The United States Department of Agriculture (USDA) classifies a whole grain as all parts that make up a kernel – the bran, endosperm, and germ. Popcorn passes! In fact, a 3 cup serving of popped popcorn is considered one whole serving from the grain group. This is good news, as consuming whole grains has been linked to reduced risk of heart disease; one of many beneficial reasons the USDA encourages us to make at least half of the grains we eat whole. Furthermore, because popcorn is – well, corn – it is a gluten free food. This is particularly important for our friends and family who have gluten intolerances and celiac disease – an immune reaction to eating gluten, a protein found in wheat, barley, rye, and products that contain these ingredients.
Keeping nutrition in mind, popcorn isn’t necessarily a ready, set, snack! situation. It certainly can be – there is nothing wrong with having an occasional snack simply to snack and enjoy – however, flavoring is an important component to pay attention to if you’re looking to keep it healthy.
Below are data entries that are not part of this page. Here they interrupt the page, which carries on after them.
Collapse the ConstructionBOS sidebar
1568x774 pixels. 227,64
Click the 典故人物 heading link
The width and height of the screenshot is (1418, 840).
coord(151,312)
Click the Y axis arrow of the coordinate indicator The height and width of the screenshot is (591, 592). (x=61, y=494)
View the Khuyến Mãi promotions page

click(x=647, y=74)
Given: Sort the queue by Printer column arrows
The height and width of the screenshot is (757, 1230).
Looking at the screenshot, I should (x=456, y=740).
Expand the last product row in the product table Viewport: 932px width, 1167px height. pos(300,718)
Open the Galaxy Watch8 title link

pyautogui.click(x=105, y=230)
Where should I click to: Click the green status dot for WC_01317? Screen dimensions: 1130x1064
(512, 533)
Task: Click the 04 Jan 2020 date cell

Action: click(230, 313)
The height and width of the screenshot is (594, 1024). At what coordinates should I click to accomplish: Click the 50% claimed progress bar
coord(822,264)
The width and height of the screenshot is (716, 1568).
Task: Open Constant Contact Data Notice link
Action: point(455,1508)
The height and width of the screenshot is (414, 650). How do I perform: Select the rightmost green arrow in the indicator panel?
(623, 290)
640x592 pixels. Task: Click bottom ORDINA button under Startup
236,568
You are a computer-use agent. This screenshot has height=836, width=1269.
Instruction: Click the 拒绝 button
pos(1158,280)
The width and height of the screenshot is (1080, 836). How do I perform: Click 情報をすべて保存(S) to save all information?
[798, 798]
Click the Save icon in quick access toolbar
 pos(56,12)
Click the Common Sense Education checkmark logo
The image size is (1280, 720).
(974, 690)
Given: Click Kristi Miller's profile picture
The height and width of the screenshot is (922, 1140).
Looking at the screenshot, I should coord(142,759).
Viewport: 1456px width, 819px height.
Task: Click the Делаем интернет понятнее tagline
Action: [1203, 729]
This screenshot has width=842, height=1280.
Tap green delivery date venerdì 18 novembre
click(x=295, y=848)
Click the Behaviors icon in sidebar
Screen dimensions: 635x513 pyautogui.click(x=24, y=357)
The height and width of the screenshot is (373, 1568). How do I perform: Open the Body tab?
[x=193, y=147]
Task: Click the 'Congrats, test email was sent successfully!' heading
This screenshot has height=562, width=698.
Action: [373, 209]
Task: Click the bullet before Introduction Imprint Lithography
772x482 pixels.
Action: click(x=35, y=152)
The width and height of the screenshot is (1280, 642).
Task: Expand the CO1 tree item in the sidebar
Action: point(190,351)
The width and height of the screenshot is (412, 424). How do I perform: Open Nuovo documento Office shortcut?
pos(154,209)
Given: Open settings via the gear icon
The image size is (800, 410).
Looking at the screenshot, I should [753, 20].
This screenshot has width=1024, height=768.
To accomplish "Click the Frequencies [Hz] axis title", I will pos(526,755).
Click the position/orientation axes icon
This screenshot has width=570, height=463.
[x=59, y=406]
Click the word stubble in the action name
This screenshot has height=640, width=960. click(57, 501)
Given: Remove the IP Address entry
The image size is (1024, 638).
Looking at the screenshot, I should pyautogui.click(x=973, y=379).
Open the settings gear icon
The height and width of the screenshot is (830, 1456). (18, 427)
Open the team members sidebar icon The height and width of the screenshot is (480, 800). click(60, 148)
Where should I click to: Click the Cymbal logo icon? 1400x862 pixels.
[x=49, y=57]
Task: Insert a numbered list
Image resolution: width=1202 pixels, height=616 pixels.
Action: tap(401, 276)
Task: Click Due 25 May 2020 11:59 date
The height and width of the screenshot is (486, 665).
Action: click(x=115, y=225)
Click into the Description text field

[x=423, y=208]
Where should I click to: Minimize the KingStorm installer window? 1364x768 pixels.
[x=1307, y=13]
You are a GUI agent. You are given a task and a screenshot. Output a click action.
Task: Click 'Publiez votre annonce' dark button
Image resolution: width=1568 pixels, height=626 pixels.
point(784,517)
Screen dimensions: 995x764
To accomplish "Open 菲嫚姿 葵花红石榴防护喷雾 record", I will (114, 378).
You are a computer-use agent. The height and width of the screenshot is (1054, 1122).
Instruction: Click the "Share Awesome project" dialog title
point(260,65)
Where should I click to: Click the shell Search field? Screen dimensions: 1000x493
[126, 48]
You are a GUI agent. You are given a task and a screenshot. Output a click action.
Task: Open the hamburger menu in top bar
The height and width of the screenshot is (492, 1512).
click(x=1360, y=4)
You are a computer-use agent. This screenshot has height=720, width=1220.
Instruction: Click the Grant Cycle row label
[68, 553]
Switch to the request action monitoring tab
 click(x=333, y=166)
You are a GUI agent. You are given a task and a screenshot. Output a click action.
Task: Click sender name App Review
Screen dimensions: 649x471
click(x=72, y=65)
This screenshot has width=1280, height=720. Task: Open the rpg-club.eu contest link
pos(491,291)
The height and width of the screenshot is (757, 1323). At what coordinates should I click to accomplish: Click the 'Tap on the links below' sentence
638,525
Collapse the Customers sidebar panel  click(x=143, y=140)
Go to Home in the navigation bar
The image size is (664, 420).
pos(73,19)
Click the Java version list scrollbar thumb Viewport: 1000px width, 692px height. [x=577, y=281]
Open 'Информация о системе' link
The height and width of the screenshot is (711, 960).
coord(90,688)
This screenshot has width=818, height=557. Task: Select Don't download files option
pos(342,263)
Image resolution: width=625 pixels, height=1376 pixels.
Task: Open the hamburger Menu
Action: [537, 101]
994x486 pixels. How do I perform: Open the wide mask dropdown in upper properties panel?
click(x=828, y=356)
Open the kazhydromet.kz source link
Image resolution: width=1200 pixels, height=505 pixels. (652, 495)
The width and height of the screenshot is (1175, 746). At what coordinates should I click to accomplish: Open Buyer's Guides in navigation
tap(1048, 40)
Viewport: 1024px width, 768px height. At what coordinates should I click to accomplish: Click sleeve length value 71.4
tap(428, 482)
Any number of additives may offset your pursuit. “Nutrients” do not always = nutrition, as is the case with items like sodium, added sugars, and saturated fats.
When watching the Recommended Daily Value (RDV) of nutrients, it is worth noting the percentages (%DV) of sodium, added sugars, and saturated fats. These are the big three, as reducing overall intake of these items has been linked to the prevention of chronic diseases, like heart disease and hypertension. Take, for example, this label from a popular buttery brand. A serving size (about 5 cups popped) contains 30% RDV of saturated fats and 20% RDV of sodium. Accounting for individual health goals, these are significant amounts toward daily intake. However, fear not….
There are so many ways to enjoy a healthy popcorn snack, and a variety of recipes to try. Take this Simple Stovetop Popcorn from the Med Instead of Meds Program, an eating pattern that champions making your grains whole. Looking for something a little sweeter? Check out this Popcorn Treats recipe from USDA MyPlate. If you’re interested in tackling something a little more gourmet, try this Peanut Caramel Popcorn from Oldways. Maybe spicy is more your style? This Chili Popcorn is worth your while!